Arbeitsauftrag: Nenne jede Zeitangabe in Minuten, die im folgenden Text über das Sonnenobservatorium Goseck vorkommt, mit dem Wortlaut der Textstelle.

Textauszug:
-------------------------

Nach 5 Minuten merkte ich, das etwas nicht stimmte. Irgendwie kamen mir die Häuser bekannt vor, an denen ich gerade vorbeifuhr. So langsam dämmerte es meinem müden Hirn – ich war im Kreis gefahren. Immer noch war ich in Weißenfels. In 10 Minuten wollte ich eigentlich pünktlich zum Sonnenaufgang am Sonnenobservatorium Goseck sein.
Inhaltsverzeichnis
Goseck? Wo liegt das denn?
Ganz ehrlich? Das waren meine ersten Gedanken, als mir das Prospekt im Hotel am Güldenen Berge das Sonnenobservatorium als Ausflugsziel anpries. Ein kurzer Blick auf Google verriet mir dann, das ich von Weißenfels rund 16 Minuten unterwegs bin. Und dass dieses Sonnenobservatorium rund um die Uhr frei zugänglich ist. Es vergingen keine fünf Minuten, da reifte in mir eine Idee. Ein kurzer Check der Wetterapp und eine kleine Planänderung – schon war der Wecker auf 04:25 gestellt.
Sonnenaufgang an solch einem besonderen Ort?
Einen Sonnenaufgang am Sonnenobservatorium in Goseck konnte ich mir nicht entgehen lassen. Damit ihr versteht, was für mich den Reiz eines Besuches ausgemacht hat, sollte ich euch vielleicht kurz erklären, was ein Sonnenobservatorium ist. Warum wurde dieser Ort in Goseck schon vor 7000 Jahren bevölkert? Lohnt es sich an diesem Ort vor allem zur Winter- und Sommersonnenwende mal vorbei zu schauen?
Wie sieht das Sonneobservatorium aus?

-------------------------

Bereitgestelltes Material:
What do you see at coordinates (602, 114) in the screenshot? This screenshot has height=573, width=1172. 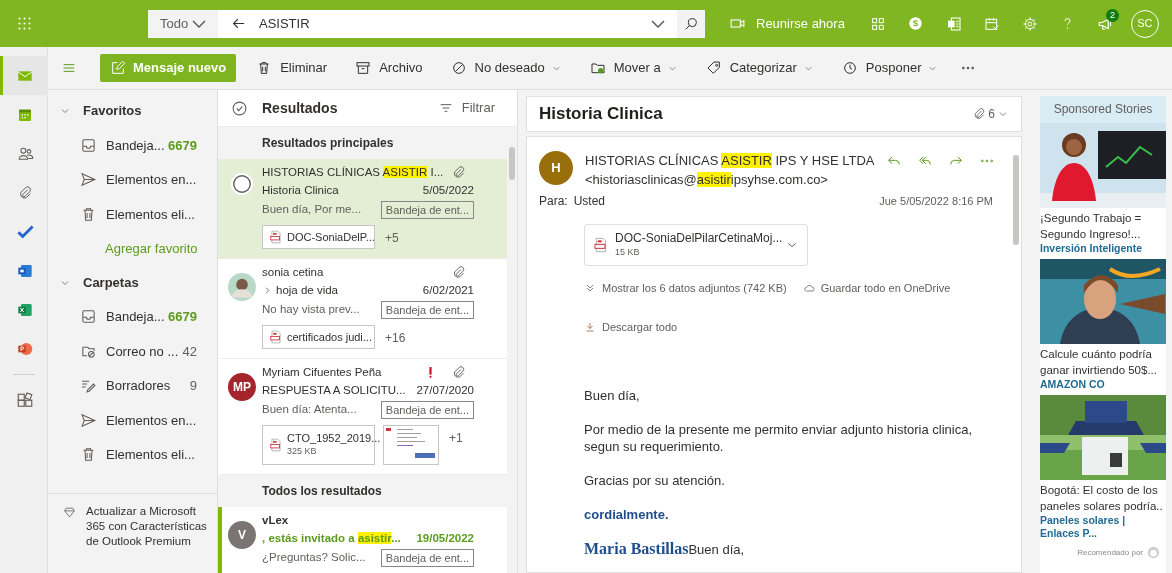 I see `reading-subject: Historia Clinica` at bounding box center [602, 114].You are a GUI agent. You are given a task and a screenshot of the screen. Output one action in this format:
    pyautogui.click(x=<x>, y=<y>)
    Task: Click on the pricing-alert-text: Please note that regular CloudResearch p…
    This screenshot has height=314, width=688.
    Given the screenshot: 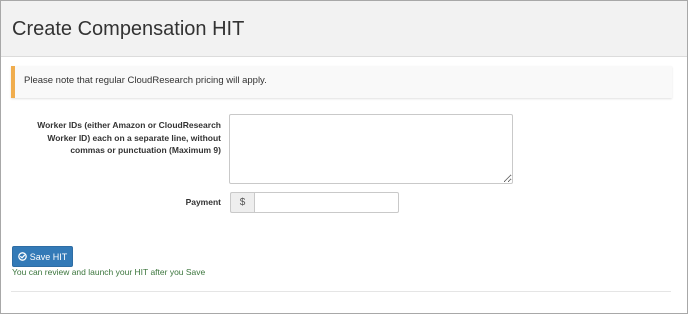 What is the action you would take?
    pyautogui.click(x=146, y=80)
    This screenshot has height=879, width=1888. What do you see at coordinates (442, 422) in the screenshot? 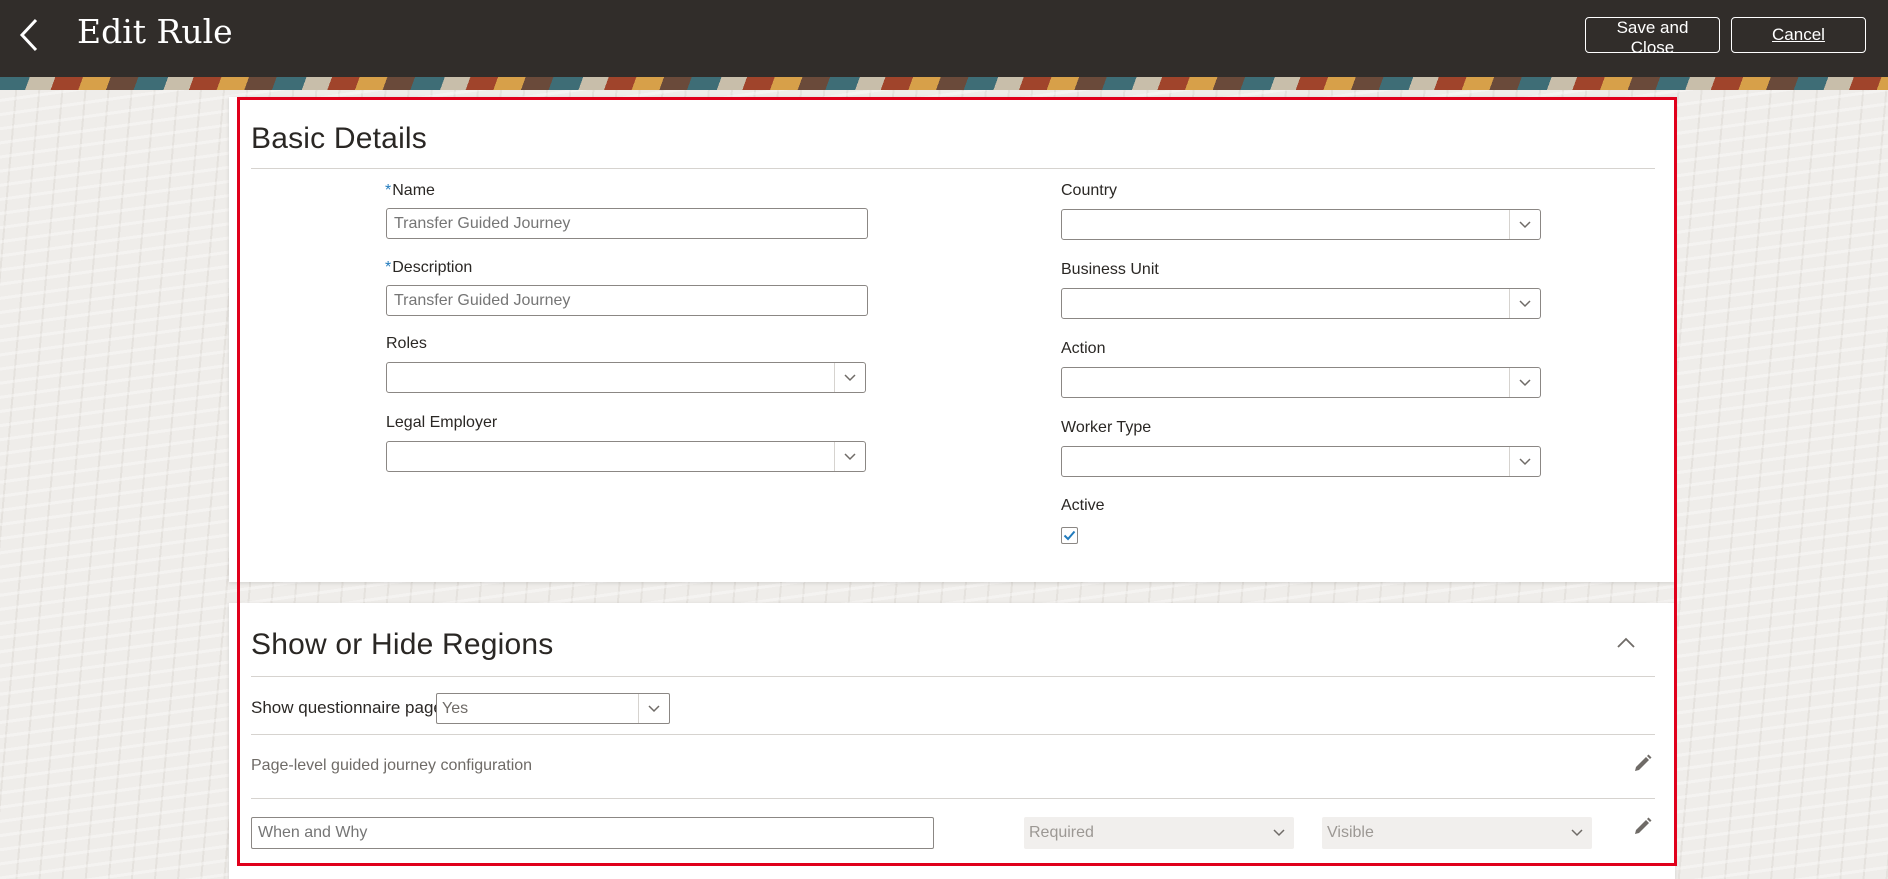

-------------------------

Schriftliche Lösung:
- „Nach 5 Minuten“
- „In 10 Minuten“
- „rund 16 Minuten“
- „keine fünf Minuten“